This opens up the ancillary and important question, What is meant by "the principles of a machine"?

In Whittemore vs. Cutter, 1 Gall., 478, Judge Story says: "By the principles of a machine is not meant the original elementary principles of motion which philosophy and science have discovered, but the modus operandi, the peculiar manner or device for producing any given effect. If the same effects are produced by two machines by the same mode of operation, the principles of each are the same. If the same effects are produced, but by combinations of machinery operating substantially in a different manner, the principles are different."

In deciding whether the principles of a machine are new, there is one block over which we may stumble and which we should take care to avoid. There is danger of confusing form with principle. The question of what constitutes form and what principle is frequently a very nice question to decide. Judge Washington, in Treadwell vs. Bladen, 4 Wash., 706, has pointed out a road out of the confusion. "The safest guide," says he, "to accuracy in making the distinction is, to ascertain what is the result to be obtained by the discovery; and whatever is essential to that object, independent of the mere form and proportions of the thing used for the purpose, may generally, if not universally, be considered as the principle of the invention."

The third principle above enumerated, that a new combination is a patentable novelty, is well elucidated in the case of Barrett vs.
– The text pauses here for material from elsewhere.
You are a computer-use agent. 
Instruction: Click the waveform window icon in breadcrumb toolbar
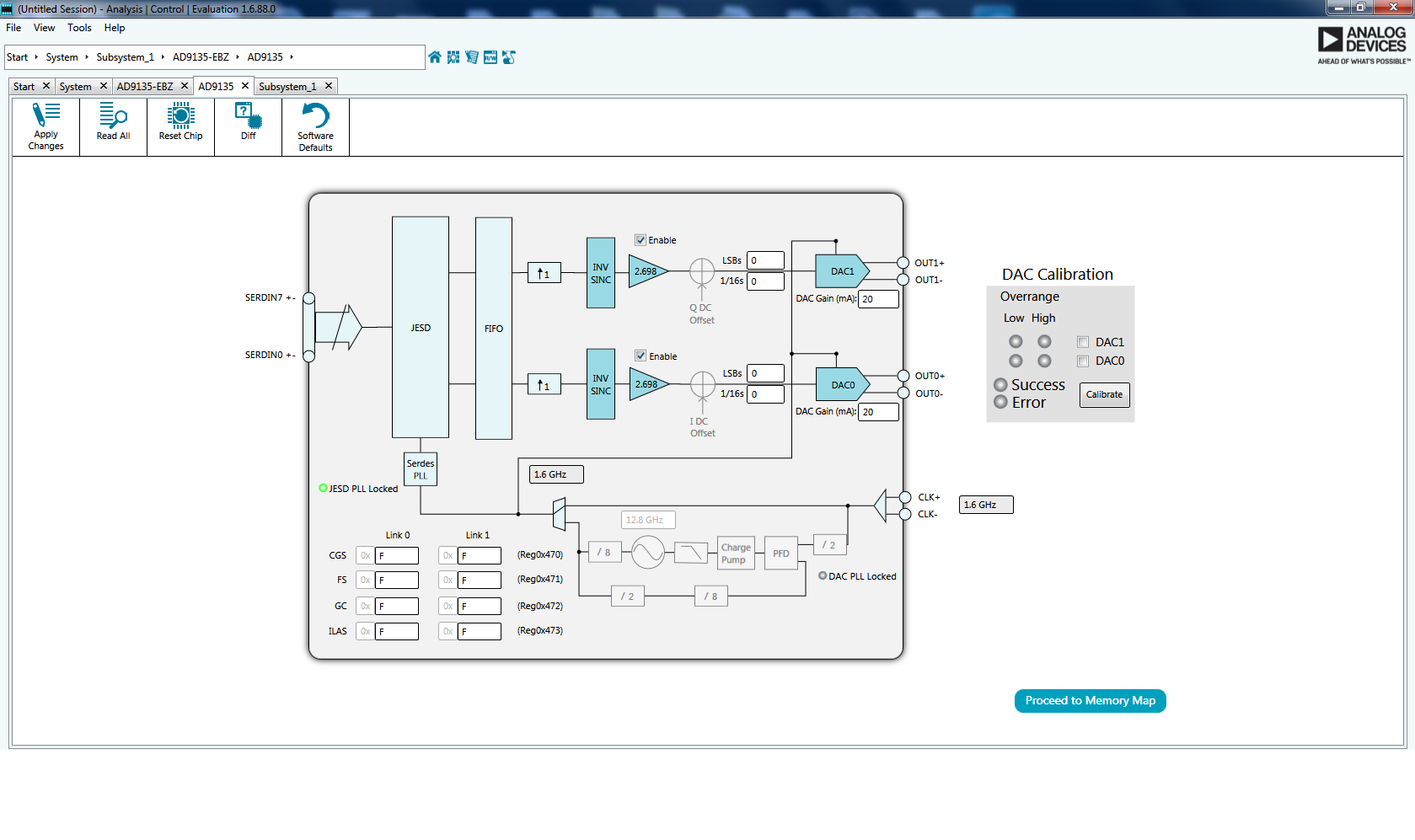point(490,57)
Hull, 1 Mass., 474. This was a case for the infringement of a patent granted for "a new and useful improvement, being a mode of dyeing and finishing all kinds of silk-woven goods." Judge Story said: "A patent may be for a new combination of machines to produce certain effects; and this whether the machines constituting the combination be new or old." And in Whitney vs. Emmett, 1 Baldwin, 311, also the patentability of a new combination was upheld. What the learned Judge said is so good an epitome of all that has been said in the second part of this paper, that I give it, although it is merely cumulative:

"Novelty consists in producing a new substance, or an old one in a new way, by new machinery, or a new combination of the parts of an old one, operating in a peculiar, better, cheaper, or quicker method, a new mechanical employment of principles already known."
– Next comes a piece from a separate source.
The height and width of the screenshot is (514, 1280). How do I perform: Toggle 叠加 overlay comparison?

The rule in regard to new combinations, as above laid down, is most just, for the most valuable inventions consist in the combination of known mechanical powers. It makes no matter if some of the elements are old (McCormick vs. Talcott, 20 Howard, 405); nor even if every part of such invention can be found in some form or other among the many devices of human ingenuity. As was said in Pitts vs. Edmond, 2 Fisher's Patent Cases, 55, "The man who unites these powers and produces a new and important result to society is well denominated a public benefactor."

There is one important principle in regard to combinations which, although not bearing directly upon the question of novelty, yet ought to be remembered. Judge Story called attention to it in the preceding case of Barrett vs. Hull: "It is no infringement," he said, "of the patent to use any of the machines separately, if the whole combination be not used, for in such case the thing patented is not the separate machines, but the combination."
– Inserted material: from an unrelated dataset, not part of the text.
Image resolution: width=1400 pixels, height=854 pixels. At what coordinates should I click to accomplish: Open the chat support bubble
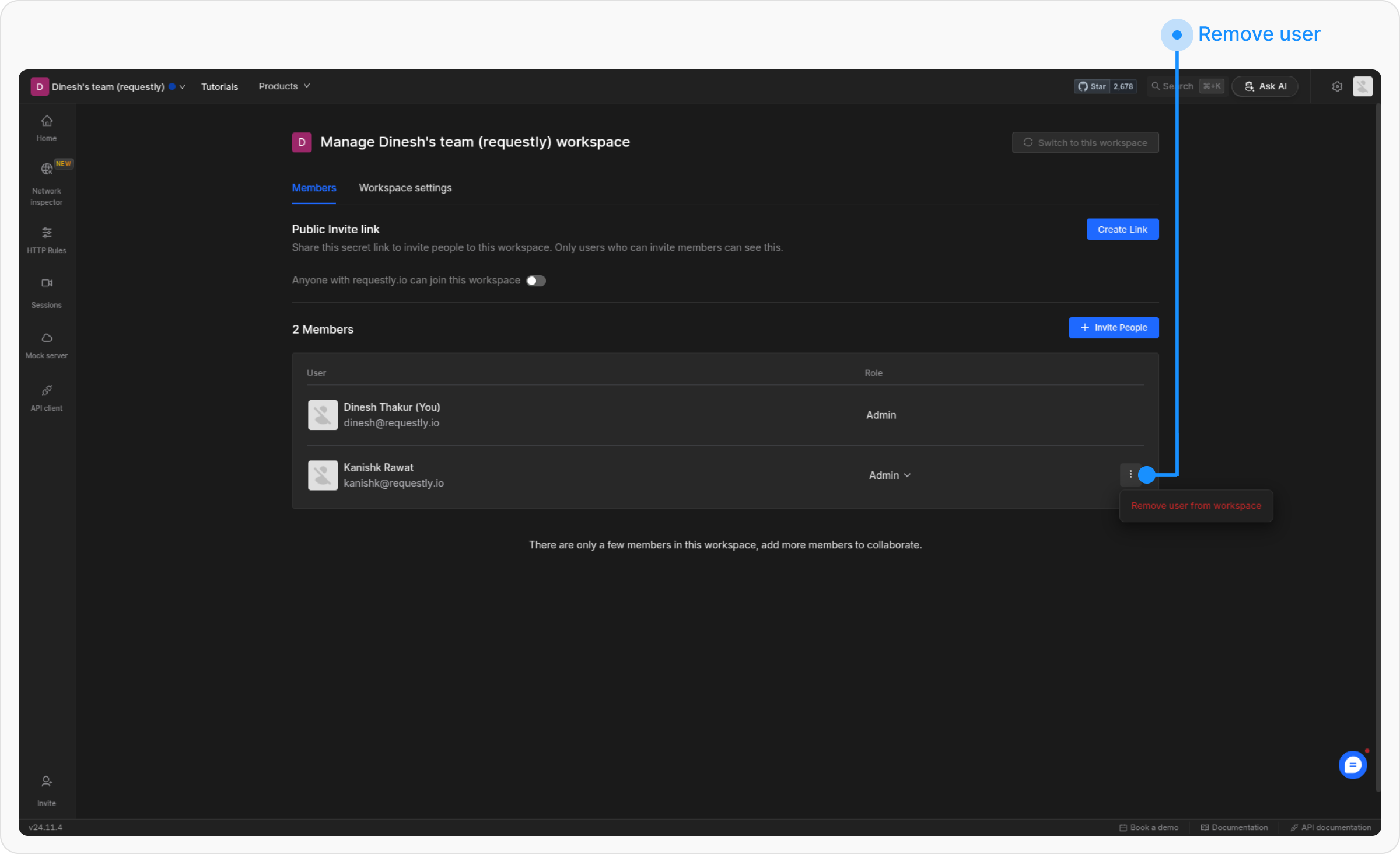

With this quotation I end the discussion of the question of novelty in patents. I have endeavored to make my answer as satisfactory as the difficulties of the question would allow. I have for that purpose viewed the subject from two standpoints of opposite natures and have enumerated and discussed certain principles of general application which were disclosed by this double observation. The work must at the best, however, be incomplete, for, as Mr. Parsons says, "It is obviously impossible to find precise and technical rules which always answer the question."